The bottom line is that every piece of evidence in this case that we know of is in Misbah’s and Sajad’s favour. All of her family, except her mother and one adult brother, is in Lahore and they all support her staying there. She, like the rest of her family in Lahore, is Muslim and wants to stay a Muslim, and does not have confidence in being able to remain so under her mother’s guardianship. Misbah wishes to stay there and has complained about isolation from her siblings, social isolation and racism in Scotland; her mother’s apostasy automatically disqualifies her, under Islamic law, from being awarded guardianship. There is no issue about Misbah’s older sisters, like Tahmina, being returned to Scotland; they are not deemed to be in any danger there. It seems that nobody will benefit from Misbah being returned to her mother’s custody except the mother.
The only impediment is that Scottish law and British public opinion does not see things this way, and there is a judicial agreement requiring abducted children to be returned. The problem is that the courts may see this as so disadvantageous to Misbah’s welfare as to refuse to honour it, given that it was not struck in anticipation of such an incident. Muslims might be reminded of the case of the woman who came to the Prophet (sall’ Allahu ‘alaihi wa sallam) from Mecca after the treaty of Hudaybiyyah, under which emigrants from the then-pagan Quraish to the Muslims were to be sent back unless their guardians gave permission. Allah ta’ala revealed a sura allowing exceptions for such women, providing they swore certain oaths. This precedent may be taken into account by any judge involved in resolving this dispute.

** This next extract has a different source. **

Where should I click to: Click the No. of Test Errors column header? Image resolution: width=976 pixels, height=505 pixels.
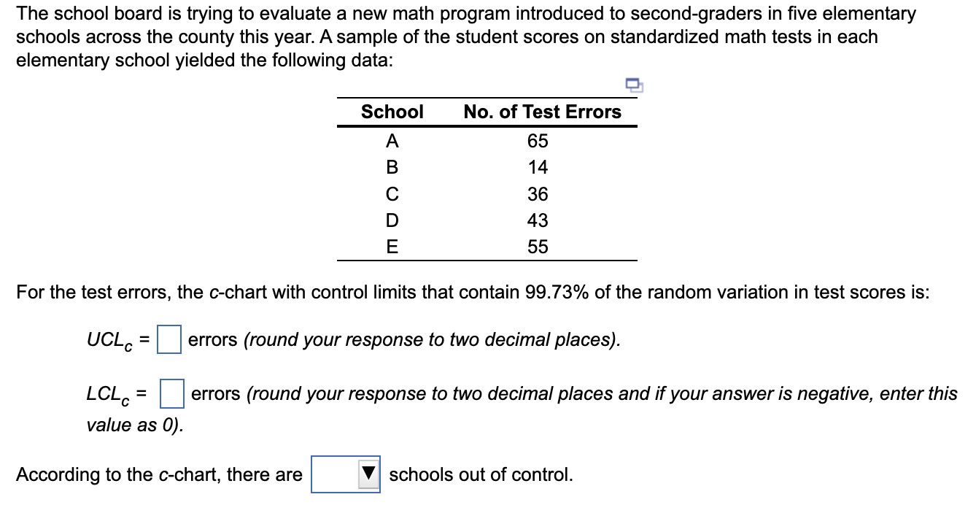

Public debate over this issue here still continues to be dominated by anti-Pakistani and anti-Muslim prejudice, of which this article is pretty typical, projecting her own experiences of a bad “cultural Muslim” upbringing onto another mixed Pakistani family. (People still insist, as in this article, in referring to her as Molly Campbell, a name imposed on her which is not hers and which she disowns.) If Sajad Rana really was some sort of monster, as some press reports have suggested, I can’t imagine why she would conspire with one of her sisters to remove herself to a country where, by all accounts, male monsters have a considerably easier time of things than they do here. Whatever he may have done to her mother, Misbah had sufficient confidence in him to run away to live with him in Pakistan and Tahmina had enough confidence in him to facilitate this. One also notices a convenient disregard for a young girl’s wishes and feelings when it contradicts those of the commenters, as with this comment; there are also those who regard a young person’s religious choices as invalid. It may well be that adults know better than youths what is better for them, but they are often not thinking of this as much as of what is good for themselves. In the west, we drag out childhood far longer than in any other civilisation and it often results in young people being trapped in abusive situations (I know this from personal experience).
The debate also totally ignores the fact that British law and public opinion may have ceased to be relevant to the case. She is in Pakistan, whatever the rights and wrongs of her flight there, and it is Pakistanis who will settle the future of Misbah Rana. If they are independent of mind and are not subject to political pressure, they will rule in favour of Misbah and Sajad. Don’t count on Busharraf intervening to drag Misbah out of the country; he has, after all, not intervened to save the life of Mirza Tahir Hussain, an innocent man facing execution despite the total lack of evidence.